**What to work on**:
1. In the philosopher biographies, where did Martin Montminy receive his PhD?
2. Sum up the philosopher biographies in two sentences.
3. Pick up the philosopher biographies after their last sentence and continue them.

Ingo Brigandt is Assistant Professor of Philosophy at the University of Alberta. His primary interests are in philosophy of biology, philosophy of mind, and philosophy of science. Current publications include 'The Epistemic Goal of a Concept: Accounting for the Rationality of Semantic Change and Variation' (Synthese, 2010), 'Beyond Reduction and Pluralism: Toward an Epistemology of Explanatory Integration in Biology' (Erkenntnis, 2010), and 'Reductionism in Biology' (with A.C. Love, The Stanford Encyclopedia of Philosophy, 2008).

Matti Eklund is Associate Professor of Philosophy at Cornell University. He has published articles in many areas of philosophy, primarily metaphysics, philosophy of language, and philosophy of logic.

Peter J. Graham is Associate Professor of Philosophy at the University of California, Riverside. He works in epistemology, philosophy of language, and the philosophy of psychology. He has published articles on the epistemology of testimony, philosophical skepticism, and the nature of justifi cation. Two related forthcoming articles will appear in Noûs and Philosophical Studies.

Martin Montminy received his PhD at the Université de Montréal. Formerly Associate Professor at the University of Ottawa, he is now Associate Professor of Philosophy at the University of Oklahoma. He works in the philosophy of language, the philosophy of mind, and epistemology. He has recently published articles in such journals as the American Philosophical Quarterly, Analysis, Australasian Journal of Philosophy, Linguistics and Philosophy, Metaphilosophy, Philosophical Studies, and Synthese.

**Source data**:
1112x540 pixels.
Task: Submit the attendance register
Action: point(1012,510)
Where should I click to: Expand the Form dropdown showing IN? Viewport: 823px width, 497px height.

**Results for the exercise**:
1. The Université de Montréal.

2. The biographies describe four philosophy professors: Ingo Brigandt at the University of Alberta, Matti Eklund at Cornell University, Peter J. Graham at the University of California, Riverside, and Martin Montminy at the University of Oklahoma. Each gives the person's areas of work, such as philosophy of biology, metaphysics, epistemology and philosophy of language, and mentions their published articles.

3.
Seyed N. Mousavian is Visiting Assistant Professor at the University of Alberta, Canada, and Faculty Research Fellow at the Iranian Institute of Philosophy, Iran. His main interests are philosophy of language, philosophical logic, and metaphysics. [End Page 187]

Avia Pasternak is a University Lecturer at the Department of Government, University of Essex. Her primary area of research is political theory. She has published on the distribution of collective responsibility in democracies, on collective punishment, and on international economic sanctions. She is currently working on the connection between democratic theory and theories of global justice.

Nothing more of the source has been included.